_Excerpted data_:
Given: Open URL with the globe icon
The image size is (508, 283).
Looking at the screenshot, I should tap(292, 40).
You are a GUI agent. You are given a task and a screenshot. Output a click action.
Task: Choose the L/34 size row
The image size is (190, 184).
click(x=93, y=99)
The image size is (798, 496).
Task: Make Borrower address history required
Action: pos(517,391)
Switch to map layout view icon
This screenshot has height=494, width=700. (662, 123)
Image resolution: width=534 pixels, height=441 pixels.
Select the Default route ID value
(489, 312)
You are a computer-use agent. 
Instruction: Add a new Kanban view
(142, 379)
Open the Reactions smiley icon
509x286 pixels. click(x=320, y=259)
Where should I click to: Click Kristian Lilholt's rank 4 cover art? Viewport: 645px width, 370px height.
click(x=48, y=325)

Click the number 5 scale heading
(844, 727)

==

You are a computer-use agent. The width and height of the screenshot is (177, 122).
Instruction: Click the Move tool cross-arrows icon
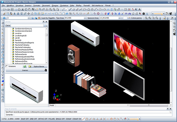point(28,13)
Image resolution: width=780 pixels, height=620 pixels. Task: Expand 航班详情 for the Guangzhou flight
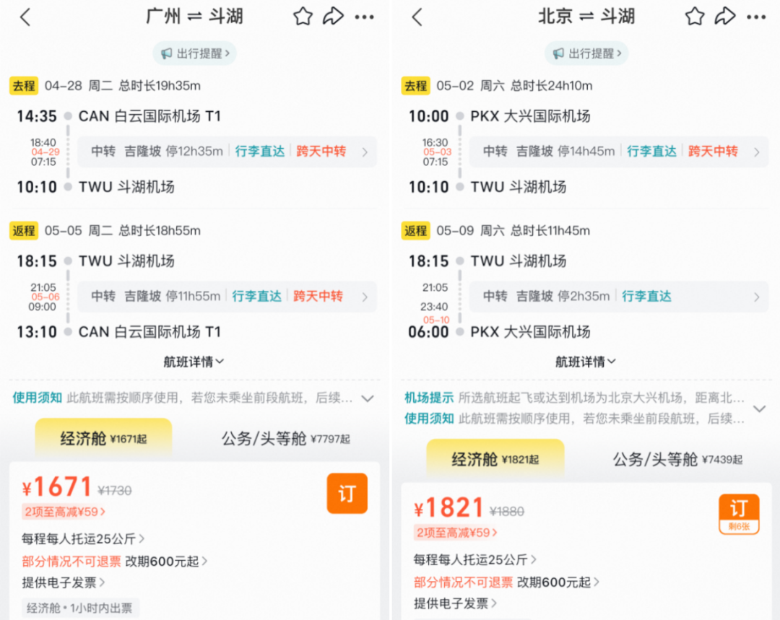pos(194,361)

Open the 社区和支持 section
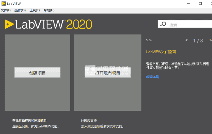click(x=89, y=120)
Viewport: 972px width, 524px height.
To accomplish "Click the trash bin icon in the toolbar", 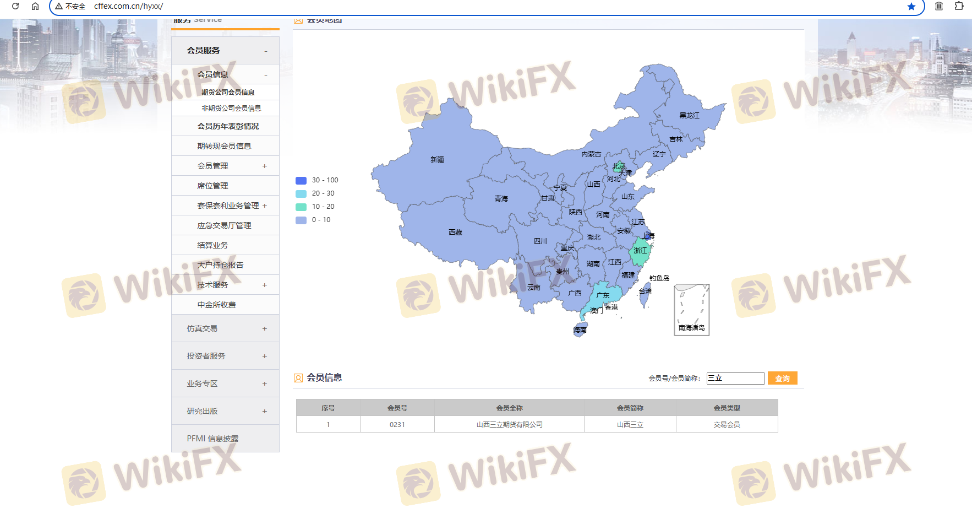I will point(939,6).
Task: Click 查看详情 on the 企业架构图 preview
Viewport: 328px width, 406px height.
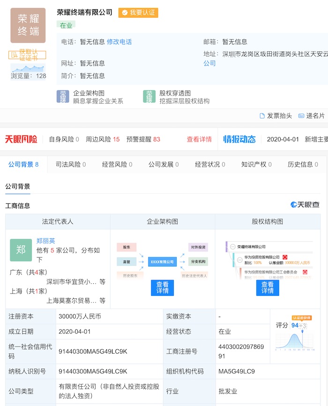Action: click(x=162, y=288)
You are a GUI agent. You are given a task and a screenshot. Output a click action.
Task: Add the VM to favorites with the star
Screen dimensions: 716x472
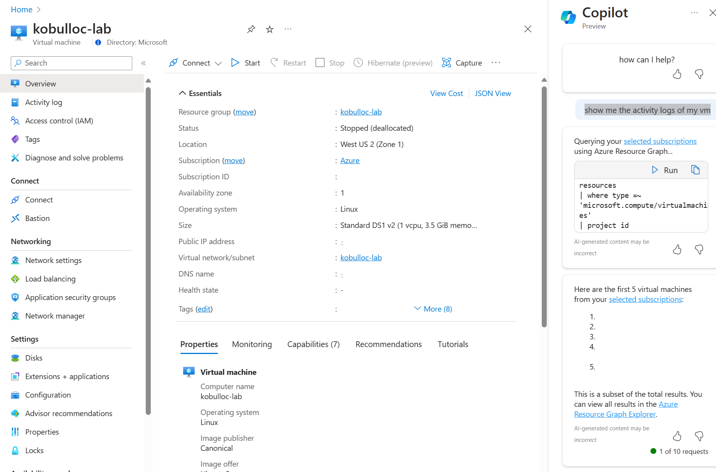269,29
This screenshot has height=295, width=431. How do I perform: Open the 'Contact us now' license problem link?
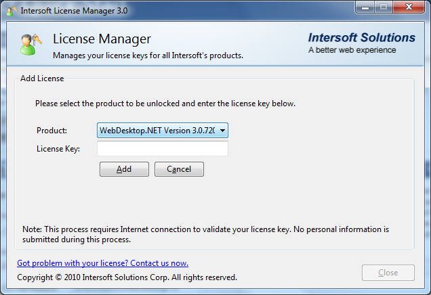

* * *

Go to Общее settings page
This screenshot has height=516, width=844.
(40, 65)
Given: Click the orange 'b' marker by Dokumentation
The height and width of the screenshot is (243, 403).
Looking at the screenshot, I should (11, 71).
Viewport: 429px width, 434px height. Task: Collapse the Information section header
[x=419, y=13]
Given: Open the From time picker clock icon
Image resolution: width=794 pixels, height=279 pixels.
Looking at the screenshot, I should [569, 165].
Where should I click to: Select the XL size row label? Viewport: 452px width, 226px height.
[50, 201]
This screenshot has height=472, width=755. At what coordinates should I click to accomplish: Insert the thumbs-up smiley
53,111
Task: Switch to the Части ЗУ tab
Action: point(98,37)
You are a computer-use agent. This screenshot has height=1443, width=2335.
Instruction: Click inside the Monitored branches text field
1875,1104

_Short problem_: Recast the material from the line that has "Given: Open URL with the globe icon" through the line that has "Action: pos(517,391)" as a Markdown table with the columns "Row" and "Line", numbering each line and leaving out blank lines.

_Complete response_:
| Row | Line |
|---|---|
| 1 | Given: Open URL with the globe icon |
| 2 | The image size is (508, 283). |
| 3 | Looking at the screenshot, I should tap(292, 40). |
| 4 | You are a GUI agent. You are given a task and a screenshot. Output a click action. |
| 5 | Task: Choose the L/34 size row |
| 6 | The image size is (190, 184). |
| 7 | click(x=93, y=99) |
| 8 | The image size is (798, 496). |
| 9 | Task: Make Borrower address history required |
| 10 | Action: pos(517,391) |